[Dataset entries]
■ ■ ■ ■ ■
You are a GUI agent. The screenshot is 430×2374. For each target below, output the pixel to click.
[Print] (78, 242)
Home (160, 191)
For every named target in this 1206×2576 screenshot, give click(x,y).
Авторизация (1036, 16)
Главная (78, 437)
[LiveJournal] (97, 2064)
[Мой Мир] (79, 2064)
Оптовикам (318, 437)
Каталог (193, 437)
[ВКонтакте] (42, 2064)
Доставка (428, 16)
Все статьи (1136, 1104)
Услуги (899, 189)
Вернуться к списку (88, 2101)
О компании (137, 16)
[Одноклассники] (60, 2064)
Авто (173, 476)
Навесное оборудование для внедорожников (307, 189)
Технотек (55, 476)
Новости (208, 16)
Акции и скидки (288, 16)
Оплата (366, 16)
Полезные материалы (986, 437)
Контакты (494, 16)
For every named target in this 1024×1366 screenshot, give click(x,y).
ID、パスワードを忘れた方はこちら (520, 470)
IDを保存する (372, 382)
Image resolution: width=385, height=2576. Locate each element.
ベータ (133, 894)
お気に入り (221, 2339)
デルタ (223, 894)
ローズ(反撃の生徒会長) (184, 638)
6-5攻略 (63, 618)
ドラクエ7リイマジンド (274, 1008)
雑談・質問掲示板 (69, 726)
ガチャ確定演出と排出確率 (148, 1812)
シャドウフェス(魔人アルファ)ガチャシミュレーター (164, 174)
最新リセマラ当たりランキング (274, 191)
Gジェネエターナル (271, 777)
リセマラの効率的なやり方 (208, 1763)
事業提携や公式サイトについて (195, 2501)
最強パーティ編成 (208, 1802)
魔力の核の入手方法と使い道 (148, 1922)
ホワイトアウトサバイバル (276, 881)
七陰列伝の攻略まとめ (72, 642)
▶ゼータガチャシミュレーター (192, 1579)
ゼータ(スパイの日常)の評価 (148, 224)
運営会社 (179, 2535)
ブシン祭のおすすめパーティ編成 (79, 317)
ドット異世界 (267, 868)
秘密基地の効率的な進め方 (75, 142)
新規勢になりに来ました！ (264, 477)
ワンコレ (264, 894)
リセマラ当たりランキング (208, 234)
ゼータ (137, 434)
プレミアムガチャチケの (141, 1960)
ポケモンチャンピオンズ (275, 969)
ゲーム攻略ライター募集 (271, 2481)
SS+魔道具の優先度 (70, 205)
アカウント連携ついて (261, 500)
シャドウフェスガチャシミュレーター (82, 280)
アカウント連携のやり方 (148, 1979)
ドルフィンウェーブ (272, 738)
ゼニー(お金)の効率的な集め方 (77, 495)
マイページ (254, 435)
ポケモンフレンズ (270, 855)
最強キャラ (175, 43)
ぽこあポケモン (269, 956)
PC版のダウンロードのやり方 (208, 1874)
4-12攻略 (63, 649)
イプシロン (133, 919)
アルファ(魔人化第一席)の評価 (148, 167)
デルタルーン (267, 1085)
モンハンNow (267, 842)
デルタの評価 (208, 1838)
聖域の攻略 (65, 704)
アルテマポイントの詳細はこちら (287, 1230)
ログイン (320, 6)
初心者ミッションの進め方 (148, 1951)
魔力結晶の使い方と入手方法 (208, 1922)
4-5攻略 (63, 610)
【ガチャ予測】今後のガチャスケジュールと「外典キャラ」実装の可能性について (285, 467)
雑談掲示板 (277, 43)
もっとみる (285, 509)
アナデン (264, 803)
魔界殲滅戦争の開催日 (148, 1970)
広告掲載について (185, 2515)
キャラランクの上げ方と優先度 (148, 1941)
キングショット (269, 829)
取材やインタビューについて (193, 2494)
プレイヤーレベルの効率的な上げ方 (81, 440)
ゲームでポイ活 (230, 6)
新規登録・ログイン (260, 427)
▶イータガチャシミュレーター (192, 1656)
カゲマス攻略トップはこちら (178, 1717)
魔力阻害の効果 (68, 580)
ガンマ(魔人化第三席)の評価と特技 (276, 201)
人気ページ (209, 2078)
■ ■ ■ ■ ■
Problem statement: Go through the entries above and report each line with the string "click" in it.

Problem solution:
You are a GUI agent. The screenshot is 430×2374. For each target below, output the pixel to click.
For every named target in this 1206×2576 screenshot, give click(x,y).
For every named target in this 1024×1366 screenshot, give click(x,y).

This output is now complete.